After locating the line that contains "The image size is (970, 767)." in the records below, write out exactly that line and each line after it through the one that contains "Given: Click the plus icon in Add holdings", and nothing else.
··· Records shown
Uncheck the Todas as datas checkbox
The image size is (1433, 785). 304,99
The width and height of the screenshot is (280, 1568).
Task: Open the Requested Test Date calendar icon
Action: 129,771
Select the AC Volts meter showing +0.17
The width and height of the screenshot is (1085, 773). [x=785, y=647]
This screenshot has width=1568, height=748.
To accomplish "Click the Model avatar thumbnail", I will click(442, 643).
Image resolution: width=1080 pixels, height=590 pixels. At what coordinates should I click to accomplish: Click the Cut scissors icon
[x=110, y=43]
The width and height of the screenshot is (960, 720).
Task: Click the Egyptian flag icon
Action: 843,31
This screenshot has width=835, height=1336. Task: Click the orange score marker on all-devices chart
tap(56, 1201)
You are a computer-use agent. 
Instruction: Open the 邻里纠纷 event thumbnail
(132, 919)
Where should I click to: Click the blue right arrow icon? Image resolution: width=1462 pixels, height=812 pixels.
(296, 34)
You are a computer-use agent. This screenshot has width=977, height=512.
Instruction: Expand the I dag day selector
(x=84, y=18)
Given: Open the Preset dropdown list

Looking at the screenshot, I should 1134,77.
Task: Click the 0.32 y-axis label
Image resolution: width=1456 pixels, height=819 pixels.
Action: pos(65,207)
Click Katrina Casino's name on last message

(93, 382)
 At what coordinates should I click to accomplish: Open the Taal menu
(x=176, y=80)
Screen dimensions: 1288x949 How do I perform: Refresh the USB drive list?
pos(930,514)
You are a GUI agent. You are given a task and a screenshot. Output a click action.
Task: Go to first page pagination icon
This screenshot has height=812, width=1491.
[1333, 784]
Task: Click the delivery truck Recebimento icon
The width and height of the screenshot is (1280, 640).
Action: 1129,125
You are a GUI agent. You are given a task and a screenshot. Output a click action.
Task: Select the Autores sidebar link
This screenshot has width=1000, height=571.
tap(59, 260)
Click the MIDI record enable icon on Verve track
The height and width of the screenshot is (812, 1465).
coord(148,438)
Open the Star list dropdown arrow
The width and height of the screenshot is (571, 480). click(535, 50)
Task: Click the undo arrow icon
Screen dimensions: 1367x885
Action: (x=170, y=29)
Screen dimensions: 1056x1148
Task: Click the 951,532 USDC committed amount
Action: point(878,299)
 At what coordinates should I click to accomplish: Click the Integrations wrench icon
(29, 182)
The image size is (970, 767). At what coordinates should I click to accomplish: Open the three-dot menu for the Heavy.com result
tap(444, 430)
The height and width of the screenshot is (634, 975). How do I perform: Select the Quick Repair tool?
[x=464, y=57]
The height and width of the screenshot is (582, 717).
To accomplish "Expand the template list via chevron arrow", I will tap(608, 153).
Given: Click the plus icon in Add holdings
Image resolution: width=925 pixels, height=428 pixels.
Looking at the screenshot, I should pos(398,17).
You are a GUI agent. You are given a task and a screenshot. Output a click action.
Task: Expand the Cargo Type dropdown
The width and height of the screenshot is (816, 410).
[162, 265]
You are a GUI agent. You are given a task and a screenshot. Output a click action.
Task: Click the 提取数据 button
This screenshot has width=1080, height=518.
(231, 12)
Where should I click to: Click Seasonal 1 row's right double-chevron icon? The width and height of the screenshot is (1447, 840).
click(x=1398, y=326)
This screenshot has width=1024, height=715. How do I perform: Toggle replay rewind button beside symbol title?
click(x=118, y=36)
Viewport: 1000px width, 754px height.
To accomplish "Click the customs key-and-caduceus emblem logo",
······
→ Output of the exercise:
The image size is (970, 767). At what coordinates should I click to accomplish: Open the three-dot menu for the Heavy.com result
tap(444, 430)
The height and width of the screenshot is (634, 975). How do I perform: Select the Quick Repair tool?
[x=464, y=57]
The height and width of the screenshot is (582, 717).
To accomplish "Expand the template list via chevron arrow", I will tap(608, 153).
Given: Click the plus icon in Add holdings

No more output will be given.